Your task ::
In the journal abstract on microseizures, what condition did the control subjects have?

═══ Document excerpt ═══

Microseizures and the spatiotemporal scales of human partial epilepsy
Author(s) -
Matt Stead,
Mark R. Bower,
Benjamin H. Brinkmann,
Kendall Lee,
W. Richard Marsh,
Fredric B. Meyer,
Brian Litt,
Jamie J. Van Gompel,
Gregory A. Worrell
Publication year - 2010
Publication title -
brain
Language(s) - English
Resource type - Journals
SCImago Journal Rank - 5.142
H-Index - 336
eISSN - 1460-2156
pISSN - 0006-8950
DOI - 10.1093/brain/awq190
Subject(s) - epileptogenesis , epilepsy , neuroscience , electroencephalography , electrophysiology , psychology , microelectrode , ictal , chemistry , electrode
Focal seizures appear to start abruptly and unpredictably when recorded from volumes of brain probed by clinical intracranial electroencephalograms. To investigate the spatiotemporal scale of focal epilepsy, wide-bandwidth electrophysiological recordings were obtained using clinical macro- and research microelectrodes in patients with epilepsy and control subjects with intractable facial pain. Seizure-like events not detectable on clinical macroelectrodes were observed on isolated microelectrodes. These 'microseizures' were sparsely distributed, more frequent in brain regions that generated seizures, and sporadically evolved into large-scale clinical seizures. Rare microseizures observed in control patients suggest that this phenomenon is ubiquitous, but their density distinguishes normal from epileptic brain. Epileptogenesis may involve the creation of these topographically fractured microdomains and ictogenesis (seizure generation), the dynamics of their interaction and spread.

═══ Records ═══

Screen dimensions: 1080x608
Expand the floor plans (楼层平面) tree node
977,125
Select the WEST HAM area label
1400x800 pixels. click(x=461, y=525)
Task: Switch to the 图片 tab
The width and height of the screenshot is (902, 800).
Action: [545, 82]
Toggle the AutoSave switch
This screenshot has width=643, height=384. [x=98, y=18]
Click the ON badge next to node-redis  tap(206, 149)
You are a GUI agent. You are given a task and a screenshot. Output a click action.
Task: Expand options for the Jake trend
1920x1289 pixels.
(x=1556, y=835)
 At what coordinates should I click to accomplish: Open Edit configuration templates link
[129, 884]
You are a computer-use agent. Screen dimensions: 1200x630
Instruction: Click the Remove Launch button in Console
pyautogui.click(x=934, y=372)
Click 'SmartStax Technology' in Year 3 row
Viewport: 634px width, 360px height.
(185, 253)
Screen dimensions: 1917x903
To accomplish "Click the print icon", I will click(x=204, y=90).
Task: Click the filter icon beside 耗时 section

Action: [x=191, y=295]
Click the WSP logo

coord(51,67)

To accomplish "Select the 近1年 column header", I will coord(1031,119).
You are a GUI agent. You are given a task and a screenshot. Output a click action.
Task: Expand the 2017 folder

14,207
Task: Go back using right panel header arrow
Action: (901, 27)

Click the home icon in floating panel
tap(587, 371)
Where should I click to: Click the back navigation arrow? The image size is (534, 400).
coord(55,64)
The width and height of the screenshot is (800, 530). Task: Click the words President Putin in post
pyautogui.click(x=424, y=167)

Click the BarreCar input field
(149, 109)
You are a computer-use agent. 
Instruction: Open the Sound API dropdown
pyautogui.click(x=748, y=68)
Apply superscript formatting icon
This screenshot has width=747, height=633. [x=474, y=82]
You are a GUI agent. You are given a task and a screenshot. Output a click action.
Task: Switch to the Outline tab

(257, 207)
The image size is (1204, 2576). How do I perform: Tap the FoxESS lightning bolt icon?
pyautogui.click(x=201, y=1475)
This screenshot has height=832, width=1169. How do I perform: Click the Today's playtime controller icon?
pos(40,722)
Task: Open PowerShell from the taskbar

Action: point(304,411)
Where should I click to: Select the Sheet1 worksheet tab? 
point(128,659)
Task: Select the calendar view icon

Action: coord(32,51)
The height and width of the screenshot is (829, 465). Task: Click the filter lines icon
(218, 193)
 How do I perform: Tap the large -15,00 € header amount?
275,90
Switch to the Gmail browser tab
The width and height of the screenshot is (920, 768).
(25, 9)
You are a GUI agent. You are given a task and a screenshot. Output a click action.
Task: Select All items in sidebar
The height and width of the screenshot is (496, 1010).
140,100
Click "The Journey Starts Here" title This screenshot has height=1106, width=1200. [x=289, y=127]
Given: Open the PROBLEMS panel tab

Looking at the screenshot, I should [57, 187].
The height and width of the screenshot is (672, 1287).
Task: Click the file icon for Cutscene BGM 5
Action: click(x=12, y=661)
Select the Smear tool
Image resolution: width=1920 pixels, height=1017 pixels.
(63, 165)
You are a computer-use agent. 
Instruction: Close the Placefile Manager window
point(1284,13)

═══

Task answer ::
Intractable facial pain.